** TASK REQUIREMENTS **
1) Reproduce the comics blog excerpt from "If You Read" to "back at yourself." without any changes.
2) In the comics blog excerpt, restate the paragraph that begins "In the New 52 timeline?" as a concise bulleted list that keeps its main facts.
3) Summarize the comics blog excerpt in two sentences.

Girl in Four Colors

May 27

misssynph:

figuring out a nice narrow age range for Bruce to be in canon is harder than it should be especially because i’m pretty sure i’ve gone through this before 

In the New 52 timeline? Bruce is in his early thirties. His parents were killed when he was ten (Justice League #6). He took in a now-sixteen year old Dick Grayson about five years ago (Nightwing #2). He is old enough to have a ten year old son (Batman and Robin #1), though it’s not definite whether he was already Batman at this time or not. Also, Jason was Robin the longest (two years, per Red Hood and the Outlaws #3). Bruce has four years between taking in Dick Grayson and his “death” (Batman, Inc. #1; previously only called “missing” in Nightwing #1). When he returns, Damian continues as Robin. It works if you treat it like a true reboot. Only the vaguest overviews of the previous stories still fit (as an example, Jason’s training with the All-Caste now puts his return to Gotham AFTER Bruce’s “resurrection”).

Mar 24

If You Read WONDER WOMAN #7, Then You Know Why You Should Stop Buying WONDER WOMAN

sonofbaldwin:

One finger pointing at the Amazons; three fingers pointing back at yourself.

Brian Azzarello may or may not be aware of this, it may or may not be intentional, but what he has done is made the Amazons literal scapegoats. He has cast all of the transgressions of the society he, himself, lives in onto the bodies of the once-honorable, once-humane Amazons. For it was NOT the Amazons — despite what the misogynists known as the Classical Greeks might have written — who raped, warred, pillaged, and murdered throughout millennia. No. The vast majority of rapes, wars, pillaging, murder, and, specifically, infanticide (and, historically, it has ALWAYS been baby girls who were murdered because they were deemed to be of lesser value, NOT baby boys) are the crimes of patriarchy. And there is an OVERWHELMING supply of economic, political, psychological, and social evidence to support this, enough to regard it as self-evident. I do not know if this means that women are morally superior to men. I do not know if women would be just as despicable if women, as a group, wielded power. I do not know what the defining features of a TRULY matriarchal society would be; I have never seen one. I do know that in a patriarchal society, women are just as capable of operating as patriarchs as men. And I do know that most men cannot imagine a society ruled by women without making it look just like one ruled by men. They seem to be afraid to imagine it could be any other way, which, to me, reveals their limitations.

** ENTRIES SUPPLIED **
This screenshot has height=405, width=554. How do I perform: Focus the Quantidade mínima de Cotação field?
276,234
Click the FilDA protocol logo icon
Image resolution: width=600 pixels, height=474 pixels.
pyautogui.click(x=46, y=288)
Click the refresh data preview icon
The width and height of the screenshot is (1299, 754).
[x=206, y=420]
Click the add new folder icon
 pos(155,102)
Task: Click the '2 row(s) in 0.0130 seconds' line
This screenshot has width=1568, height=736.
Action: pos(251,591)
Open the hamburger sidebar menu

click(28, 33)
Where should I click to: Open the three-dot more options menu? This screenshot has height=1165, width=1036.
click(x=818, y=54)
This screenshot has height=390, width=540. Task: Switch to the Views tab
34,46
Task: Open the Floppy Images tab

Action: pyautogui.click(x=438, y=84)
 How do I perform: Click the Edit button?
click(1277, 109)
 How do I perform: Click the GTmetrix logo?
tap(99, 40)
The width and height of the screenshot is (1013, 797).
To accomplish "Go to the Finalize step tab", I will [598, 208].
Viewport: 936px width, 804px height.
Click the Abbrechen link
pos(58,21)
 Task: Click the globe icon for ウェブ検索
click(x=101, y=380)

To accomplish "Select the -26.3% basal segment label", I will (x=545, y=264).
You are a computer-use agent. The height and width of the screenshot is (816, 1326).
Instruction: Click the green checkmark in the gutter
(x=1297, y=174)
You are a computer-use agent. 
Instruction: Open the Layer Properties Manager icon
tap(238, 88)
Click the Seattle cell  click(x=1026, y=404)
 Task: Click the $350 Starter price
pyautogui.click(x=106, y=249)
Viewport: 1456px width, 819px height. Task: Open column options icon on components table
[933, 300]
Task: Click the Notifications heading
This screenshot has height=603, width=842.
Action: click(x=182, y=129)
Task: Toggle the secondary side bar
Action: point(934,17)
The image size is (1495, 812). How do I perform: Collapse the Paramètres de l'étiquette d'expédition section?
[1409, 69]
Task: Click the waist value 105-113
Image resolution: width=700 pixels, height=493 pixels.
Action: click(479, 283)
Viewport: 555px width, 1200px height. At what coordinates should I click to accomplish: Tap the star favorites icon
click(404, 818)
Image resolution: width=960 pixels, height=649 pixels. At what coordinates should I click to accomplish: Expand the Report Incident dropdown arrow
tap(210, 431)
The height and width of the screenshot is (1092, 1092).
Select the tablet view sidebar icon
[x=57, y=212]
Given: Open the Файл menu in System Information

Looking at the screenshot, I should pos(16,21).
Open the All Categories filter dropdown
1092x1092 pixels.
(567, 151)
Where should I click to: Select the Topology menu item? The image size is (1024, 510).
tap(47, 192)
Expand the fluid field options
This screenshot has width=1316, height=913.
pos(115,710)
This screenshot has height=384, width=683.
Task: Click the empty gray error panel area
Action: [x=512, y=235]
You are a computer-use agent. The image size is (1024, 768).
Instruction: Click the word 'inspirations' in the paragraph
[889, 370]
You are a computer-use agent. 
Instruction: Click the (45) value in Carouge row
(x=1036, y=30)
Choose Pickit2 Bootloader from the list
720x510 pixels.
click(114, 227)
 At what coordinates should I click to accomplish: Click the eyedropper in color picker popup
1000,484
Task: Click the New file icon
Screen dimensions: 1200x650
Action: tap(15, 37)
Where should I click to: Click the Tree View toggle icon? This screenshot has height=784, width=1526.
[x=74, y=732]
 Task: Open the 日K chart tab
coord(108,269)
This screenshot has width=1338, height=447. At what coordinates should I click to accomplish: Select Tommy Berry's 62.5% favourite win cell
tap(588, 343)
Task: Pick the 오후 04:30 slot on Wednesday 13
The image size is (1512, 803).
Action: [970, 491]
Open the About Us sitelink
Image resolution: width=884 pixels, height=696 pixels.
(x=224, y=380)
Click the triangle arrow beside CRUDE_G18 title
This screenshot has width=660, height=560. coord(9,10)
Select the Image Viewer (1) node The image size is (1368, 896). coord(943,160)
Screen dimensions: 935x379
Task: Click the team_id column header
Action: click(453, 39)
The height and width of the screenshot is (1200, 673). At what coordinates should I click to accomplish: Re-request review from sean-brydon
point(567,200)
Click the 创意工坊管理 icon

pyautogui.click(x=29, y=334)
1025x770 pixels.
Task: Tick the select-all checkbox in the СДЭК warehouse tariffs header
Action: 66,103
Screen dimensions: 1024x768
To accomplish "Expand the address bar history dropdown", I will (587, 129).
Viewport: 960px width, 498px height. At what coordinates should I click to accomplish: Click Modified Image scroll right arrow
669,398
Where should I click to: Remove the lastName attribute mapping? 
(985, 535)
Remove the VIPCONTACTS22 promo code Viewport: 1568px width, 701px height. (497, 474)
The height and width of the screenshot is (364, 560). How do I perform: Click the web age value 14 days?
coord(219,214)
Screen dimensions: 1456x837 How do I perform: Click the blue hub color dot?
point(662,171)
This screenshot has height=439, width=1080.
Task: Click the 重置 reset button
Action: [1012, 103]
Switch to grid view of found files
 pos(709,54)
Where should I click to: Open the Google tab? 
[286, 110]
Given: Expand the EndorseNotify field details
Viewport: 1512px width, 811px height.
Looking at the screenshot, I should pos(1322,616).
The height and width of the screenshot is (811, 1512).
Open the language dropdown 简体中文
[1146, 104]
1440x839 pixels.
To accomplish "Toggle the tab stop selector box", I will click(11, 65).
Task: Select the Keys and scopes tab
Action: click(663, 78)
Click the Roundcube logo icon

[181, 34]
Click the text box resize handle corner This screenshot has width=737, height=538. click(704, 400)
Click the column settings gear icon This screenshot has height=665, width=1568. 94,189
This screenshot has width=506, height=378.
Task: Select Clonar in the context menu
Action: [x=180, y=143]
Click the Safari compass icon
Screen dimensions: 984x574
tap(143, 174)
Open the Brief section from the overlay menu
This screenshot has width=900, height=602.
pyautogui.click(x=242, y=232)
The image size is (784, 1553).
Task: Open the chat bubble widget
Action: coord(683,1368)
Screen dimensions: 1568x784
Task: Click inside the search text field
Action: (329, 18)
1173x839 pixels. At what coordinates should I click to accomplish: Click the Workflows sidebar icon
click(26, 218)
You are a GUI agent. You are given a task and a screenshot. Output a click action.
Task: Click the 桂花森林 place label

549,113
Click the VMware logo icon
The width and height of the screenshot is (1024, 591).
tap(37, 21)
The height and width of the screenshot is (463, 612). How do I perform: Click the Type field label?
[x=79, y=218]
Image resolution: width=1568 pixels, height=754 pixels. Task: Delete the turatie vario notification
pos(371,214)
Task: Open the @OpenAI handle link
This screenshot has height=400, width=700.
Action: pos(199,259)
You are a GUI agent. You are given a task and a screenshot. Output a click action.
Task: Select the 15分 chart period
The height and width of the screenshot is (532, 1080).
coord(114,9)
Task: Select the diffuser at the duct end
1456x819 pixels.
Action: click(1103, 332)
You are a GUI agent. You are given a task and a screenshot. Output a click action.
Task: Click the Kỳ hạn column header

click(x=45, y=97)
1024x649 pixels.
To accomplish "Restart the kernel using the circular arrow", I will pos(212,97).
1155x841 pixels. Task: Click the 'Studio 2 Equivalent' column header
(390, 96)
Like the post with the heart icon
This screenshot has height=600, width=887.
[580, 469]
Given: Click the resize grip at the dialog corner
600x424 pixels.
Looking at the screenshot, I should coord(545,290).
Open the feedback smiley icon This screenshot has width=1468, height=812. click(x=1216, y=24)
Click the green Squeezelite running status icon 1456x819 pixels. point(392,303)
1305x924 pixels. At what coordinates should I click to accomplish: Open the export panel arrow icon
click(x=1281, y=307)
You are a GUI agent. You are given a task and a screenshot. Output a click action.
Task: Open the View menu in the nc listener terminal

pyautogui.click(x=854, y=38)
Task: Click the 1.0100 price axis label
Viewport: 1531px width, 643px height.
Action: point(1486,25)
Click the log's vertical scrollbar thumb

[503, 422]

** ANSWERS TO THE PROBLEMS **
1)
If You Read WONDER WOMAN #7, Then You Know Why You Should Stop Buying WONDER WOMAN

sonofbaldwin:

One finger pointing at the Amazons; three fingers pointing back at yourself.

2)
- In the New 52 timeline, Bruce is in his early thirties.
- His parents were killed when he was ten (Justice League #6).
- About five years ago he took in Dick Grayson, who is now sixteen (Nightwing #2).
- He is old enough to have a ten-year-old son (Batman and Robin #1). It isn't definite whether he was already Batman then.
- Jason was Robin the longest, for two years (Red Hood and the Outlaws #3).
- Four years pass between Bruce taking in Dick Grayson and his "death" (Batman, Inc. #1). Nightwing #1 had previously called him only "missing."
- After Bruce returns, Damian continues as Robin.
- The timeline works if treated as a true reboot, with only the vaguest overviews of earlier stories still fitting. For example, Jason's training with the All-Caste now puts his return to Gotham after Bruce's "resurrection."

3) One post places Bruce in his early thirties in the New 52 timeline, citing specific issues for events such as his parents' deaths and his taking in Dick Grayson, and says the chronology works only if treated as a true reboot. Another post, about Wonder Woman #7, argues that Brian Azzarello has made the Amazons scapegoats for crimes of patriarchy, and that most men cannot imagine a society ruled by women without making it look like one ruled by men.